ELLES X PARIS PHOTO - VALÉRIE JOUVE

GALERIE XIPPAS

“Juger par le prisme du genre peut nous faire aller à l’encontre de ce que nous voulons défendre.”

Comment en êtes-vous venue à la photographie ? Vous définissez-vous comme photographe ? 

J’ai commencé la photographie pendant mes études d’anthropologie (niveau maîtrise). L’image m’a ensuite intéressée comme outil de réflexion sur nos sociétés, et j’ai décidé d’arrêter mes études à l’université pour intégrer l’École de photographie à Arles. Je me sens beaucoup plus photographe qu’artiste, cette dénomination est plutôt venue de l’extérieur, du monde de l’art, lorsque j’ai commencé à montrer mon travail. Au début, j’avais des difficultés à me présenter comme artiste.

Quels sont vos engagements dans votre pratique photographique ? 
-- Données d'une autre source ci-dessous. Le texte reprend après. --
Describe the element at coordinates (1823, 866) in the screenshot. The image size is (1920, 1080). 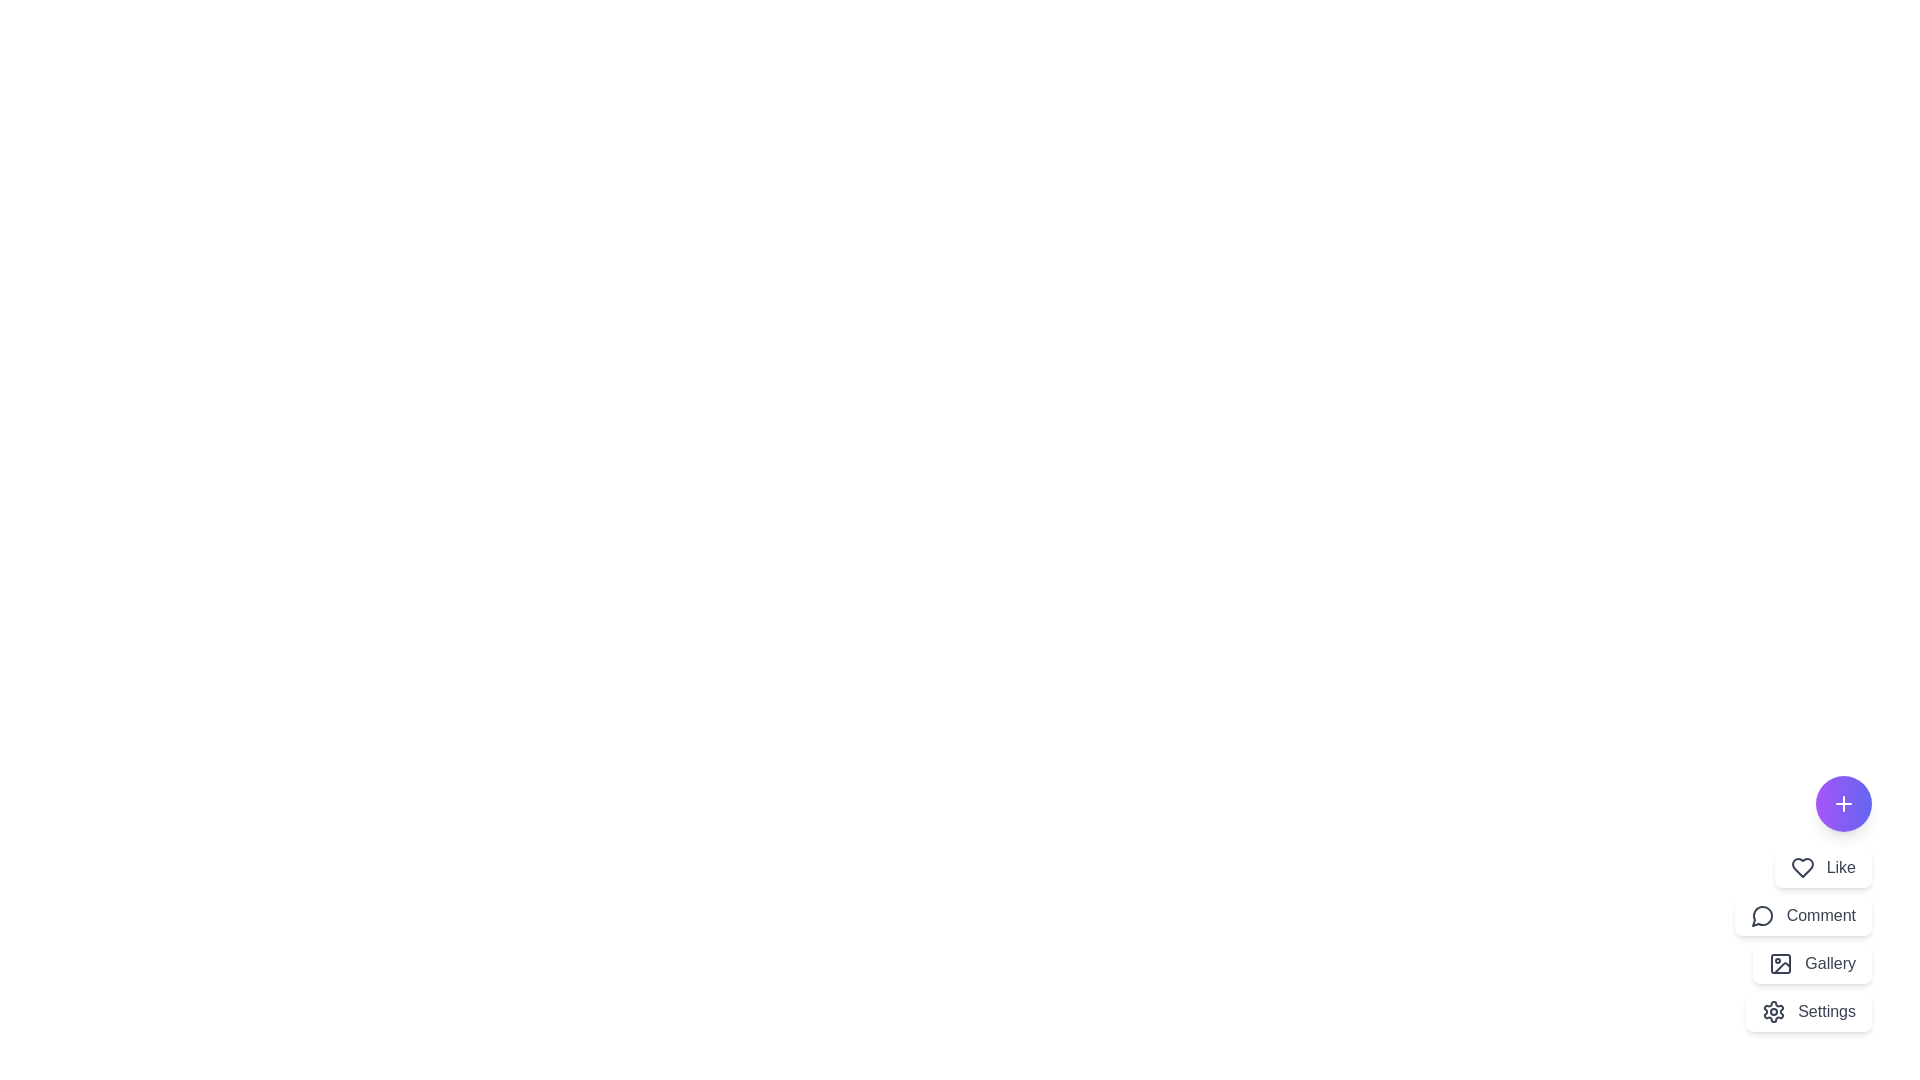
I see `the menu option Like to observe the visual feedback` at that location.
Depuis le début, j’utilise le 8e art pour penser le monde. Petit à petit, j’ai développé un travail qui tente de rendre visuellement possible les mondes utopiques. Je pense que certaines images peuvent encore nourrir nos imaginaires autrement qu’avec des désirs de consommation ! Et selon moi, nos images sont encore plus importantes aujourd’hui pour contrer les idéologies dominantes qui ne demandent qu’à faire marcher un système pour le grand capital, au détriment des peuples.

Est-il légitime de parler d’un regard de femme dans la photographie ? Vous sentez-vous concernée ? 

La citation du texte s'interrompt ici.